◆ **WRITTEN INSTRUCTION**
Put the lines of the material below into a numbered list, running from its first line through the line that contains "pos(685,397)", with both ends included. Leave out any blank lines.

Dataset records
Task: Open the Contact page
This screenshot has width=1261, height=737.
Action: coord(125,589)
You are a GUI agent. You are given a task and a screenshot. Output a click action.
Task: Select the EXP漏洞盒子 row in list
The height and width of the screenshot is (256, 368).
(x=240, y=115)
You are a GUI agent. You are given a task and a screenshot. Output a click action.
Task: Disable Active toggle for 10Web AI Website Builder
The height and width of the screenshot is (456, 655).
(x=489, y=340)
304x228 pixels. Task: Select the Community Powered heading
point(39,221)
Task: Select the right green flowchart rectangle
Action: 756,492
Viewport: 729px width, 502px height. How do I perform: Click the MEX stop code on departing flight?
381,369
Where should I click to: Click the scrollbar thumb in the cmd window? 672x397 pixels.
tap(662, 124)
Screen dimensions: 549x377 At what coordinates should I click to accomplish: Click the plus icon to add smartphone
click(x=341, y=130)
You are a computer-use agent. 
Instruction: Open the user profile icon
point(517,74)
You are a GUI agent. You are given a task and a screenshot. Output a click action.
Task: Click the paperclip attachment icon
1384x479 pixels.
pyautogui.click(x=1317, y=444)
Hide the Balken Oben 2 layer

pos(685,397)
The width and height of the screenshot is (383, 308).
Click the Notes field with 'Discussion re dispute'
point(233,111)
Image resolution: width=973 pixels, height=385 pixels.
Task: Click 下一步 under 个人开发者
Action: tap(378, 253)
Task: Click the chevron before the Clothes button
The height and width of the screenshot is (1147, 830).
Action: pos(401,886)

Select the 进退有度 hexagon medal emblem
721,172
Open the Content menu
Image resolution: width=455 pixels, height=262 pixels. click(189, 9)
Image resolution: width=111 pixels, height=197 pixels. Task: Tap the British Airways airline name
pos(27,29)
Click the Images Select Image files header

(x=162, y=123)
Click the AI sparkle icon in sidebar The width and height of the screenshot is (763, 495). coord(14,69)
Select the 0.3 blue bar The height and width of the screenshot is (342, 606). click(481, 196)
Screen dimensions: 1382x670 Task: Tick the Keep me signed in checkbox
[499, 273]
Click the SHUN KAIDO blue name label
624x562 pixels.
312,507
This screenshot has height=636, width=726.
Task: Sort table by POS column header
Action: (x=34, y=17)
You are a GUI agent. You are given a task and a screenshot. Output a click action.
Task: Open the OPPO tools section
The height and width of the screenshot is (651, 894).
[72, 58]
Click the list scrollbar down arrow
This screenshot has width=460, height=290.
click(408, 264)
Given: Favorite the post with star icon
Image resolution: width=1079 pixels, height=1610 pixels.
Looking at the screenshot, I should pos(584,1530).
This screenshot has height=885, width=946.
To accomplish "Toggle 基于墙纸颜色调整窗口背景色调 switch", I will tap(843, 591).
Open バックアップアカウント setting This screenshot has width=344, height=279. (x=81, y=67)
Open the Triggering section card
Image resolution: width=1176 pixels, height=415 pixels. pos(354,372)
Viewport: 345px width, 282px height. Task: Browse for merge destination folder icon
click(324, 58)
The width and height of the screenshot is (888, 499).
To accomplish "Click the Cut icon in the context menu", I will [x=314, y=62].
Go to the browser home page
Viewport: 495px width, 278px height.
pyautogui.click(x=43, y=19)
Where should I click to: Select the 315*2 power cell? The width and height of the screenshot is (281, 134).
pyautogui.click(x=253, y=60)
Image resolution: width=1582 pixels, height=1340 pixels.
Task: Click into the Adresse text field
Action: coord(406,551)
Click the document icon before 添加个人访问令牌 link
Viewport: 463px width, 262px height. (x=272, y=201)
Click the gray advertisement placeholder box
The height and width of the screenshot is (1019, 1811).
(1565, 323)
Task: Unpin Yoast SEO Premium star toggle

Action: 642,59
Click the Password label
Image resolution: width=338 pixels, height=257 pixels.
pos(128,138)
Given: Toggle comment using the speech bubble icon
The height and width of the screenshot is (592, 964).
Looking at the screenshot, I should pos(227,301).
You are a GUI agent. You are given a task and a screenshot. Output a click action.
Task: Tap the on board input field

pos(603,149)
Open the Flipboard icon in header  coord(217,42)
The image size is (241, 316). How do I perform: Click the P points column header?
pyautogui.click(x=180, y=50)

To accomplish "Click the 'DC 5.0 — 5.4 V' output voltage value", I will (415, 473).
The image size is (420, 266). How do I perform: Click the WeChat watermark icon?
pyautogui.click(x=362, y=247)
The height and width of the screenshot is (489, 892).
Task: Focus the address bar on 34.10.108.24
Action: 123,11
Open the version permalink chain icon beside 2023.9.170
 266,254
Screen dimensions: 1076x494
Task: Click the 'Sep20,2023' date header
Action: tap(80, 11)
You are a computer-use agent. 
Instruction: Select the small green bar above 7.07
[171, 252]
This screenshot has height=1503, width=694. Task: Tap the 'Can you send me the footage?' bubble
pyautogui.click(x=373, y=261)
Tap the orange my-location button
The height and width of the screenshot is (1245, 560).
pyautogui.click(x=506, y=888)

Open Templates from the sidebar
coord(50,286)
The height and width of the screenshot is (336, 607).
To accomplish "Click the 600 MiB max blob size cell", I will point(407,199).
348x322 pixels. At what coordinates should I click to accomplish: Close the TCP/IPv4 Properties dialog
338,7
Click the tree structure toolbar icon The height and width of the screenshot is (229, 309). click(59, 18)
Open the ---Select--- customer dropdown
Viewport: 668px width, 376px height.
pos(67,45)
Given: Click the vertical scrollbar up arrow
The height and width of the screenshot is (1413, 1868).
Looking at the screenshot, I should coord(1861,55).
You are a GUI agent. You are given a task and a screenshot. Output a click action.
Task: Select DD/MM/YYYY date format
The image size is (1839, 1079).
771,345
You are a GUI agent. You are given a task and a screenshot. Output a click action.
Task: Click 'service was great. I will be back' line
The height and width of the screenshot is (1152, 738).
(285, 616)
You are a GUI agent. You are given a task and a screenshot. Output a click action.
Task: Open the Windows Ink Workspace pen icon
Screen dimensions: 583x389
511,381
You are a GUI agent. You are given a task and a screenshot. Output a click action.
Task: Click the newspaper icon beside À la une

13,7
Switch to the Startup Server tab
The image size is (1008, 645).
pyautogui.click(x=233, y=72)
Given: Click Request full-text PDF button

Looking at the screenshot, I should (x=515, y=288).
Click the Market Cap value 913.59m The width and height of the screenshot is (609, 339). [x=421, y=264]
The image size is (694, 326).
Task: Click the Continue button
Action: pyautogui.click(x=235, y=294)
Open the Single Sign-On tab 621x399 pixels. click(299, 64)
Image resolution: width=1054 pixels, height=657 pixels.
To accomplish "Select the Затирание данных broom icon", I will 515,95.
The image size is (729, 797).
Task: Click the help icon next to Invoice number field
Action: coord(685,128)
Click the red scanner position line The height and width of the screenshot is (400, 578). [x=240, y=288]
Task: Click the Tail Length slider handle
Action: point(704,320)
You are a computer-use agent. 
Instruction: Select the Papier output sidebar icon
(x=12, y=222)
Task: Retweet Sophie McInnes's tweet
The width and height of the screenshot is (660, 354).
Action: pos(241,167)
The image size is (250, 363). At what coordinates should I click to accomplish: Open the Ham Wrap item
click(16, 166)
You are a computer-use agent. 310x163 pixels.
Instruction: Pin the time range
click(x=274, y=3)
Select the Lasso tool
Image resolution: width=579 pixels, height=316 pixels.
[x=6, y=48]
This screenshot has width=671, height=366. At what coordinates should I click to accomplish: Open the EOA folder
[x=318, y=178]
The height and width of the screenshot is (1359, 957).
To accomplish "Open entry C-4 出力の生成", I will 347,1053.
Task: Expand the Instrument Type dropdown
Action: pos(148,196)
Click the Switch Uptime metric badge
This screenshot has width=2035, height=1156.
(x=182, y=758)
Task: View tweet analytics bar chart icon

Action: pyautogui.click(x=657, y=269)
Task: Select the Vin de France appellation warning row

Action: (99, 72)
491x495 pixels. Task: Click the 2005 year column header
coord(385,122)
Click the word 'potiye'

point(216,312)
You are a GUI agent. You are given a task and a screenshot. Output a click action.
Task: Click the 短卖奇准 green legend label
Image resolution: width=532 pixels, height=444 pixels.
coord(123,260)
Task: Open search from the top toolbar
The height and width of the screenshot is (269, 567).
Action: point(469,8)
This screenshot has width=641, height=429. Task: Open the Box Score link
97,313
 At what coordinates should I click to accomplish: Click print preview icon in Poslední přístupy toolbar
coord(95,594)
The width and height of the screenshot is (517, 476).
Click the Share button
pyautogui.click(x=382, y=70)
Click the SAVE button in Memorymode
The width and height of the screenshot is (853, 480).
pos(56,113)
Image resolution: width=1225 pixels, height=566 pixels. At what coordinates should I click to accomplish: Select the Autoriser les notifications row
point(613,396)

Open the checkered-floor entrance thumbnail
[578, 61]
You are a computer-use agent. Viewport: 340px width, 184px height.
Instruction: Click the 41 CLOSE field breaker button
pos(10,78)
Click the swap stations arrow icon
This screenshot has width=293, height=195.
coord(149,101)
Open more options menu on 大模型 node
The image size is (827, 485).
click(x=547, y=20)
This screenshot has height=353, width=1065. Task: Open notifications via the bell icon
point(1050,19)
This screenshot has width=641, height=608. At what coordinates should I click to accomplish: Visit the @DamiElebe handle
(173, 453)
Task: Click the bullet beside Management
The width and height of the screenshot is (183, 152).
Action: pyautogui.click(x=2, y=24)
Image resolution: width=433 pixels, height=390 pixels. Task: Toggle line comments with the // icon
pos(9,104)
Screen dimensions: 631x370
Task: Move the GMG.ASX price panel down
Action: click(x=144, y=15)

◆ **TASK OUTPUT**
1. Task: Open the Contact page
2. This screenshot has width=1261, height=737.
3. Action: coord(125,589)
4. You are a GUI agent. You are given a task and a screenshot. Output a click action.
5. Task: Select the EXP漏洞盒子 row in list
6. The height and width of the screenshot is (256, 368).
7. (x=240, y=115)
8. You are a GUI agent. You are given a task and a screenshot. Output a click action.
9. Task: Disable Active toggle for 10Web AI Website Builder
10. The height and width of the screenshot is (456, 655).
11. (x=489, y=340)
12. 304x228 pixels. Task: Select the Community Powered heading
13. point(39,221)
14. Task: Select the right green flowchart rectangle
15. Action: 756,492
16. Viewport: 729px width, 502px height. How do I perform: Click the MEX stop code on departing flight?
17. 381,369
18. Where should I click to: Click the scrollbar thumb in the cmd window? 672x397 pixels.
19. tap(662, 124)
20. Screen dimensions: 549x377 At what coordinates should I click to accomplish: Click the plus icon to add smartphone
21. click(x=341, y=130)
22. You are a computer-use agent. 
23. Instruction: Open the user profile icon
24. point(517,74)
25. You are a GUI agent. You are given a task and a screenshot. Output a click action.
26. Task: Click the paperclip attachment icon
27. 1384x479 pixels.
28. pyautogui.click(x=1317, y=444)
29. Hide the Balken Oben 2 layer
30. pos(685,397)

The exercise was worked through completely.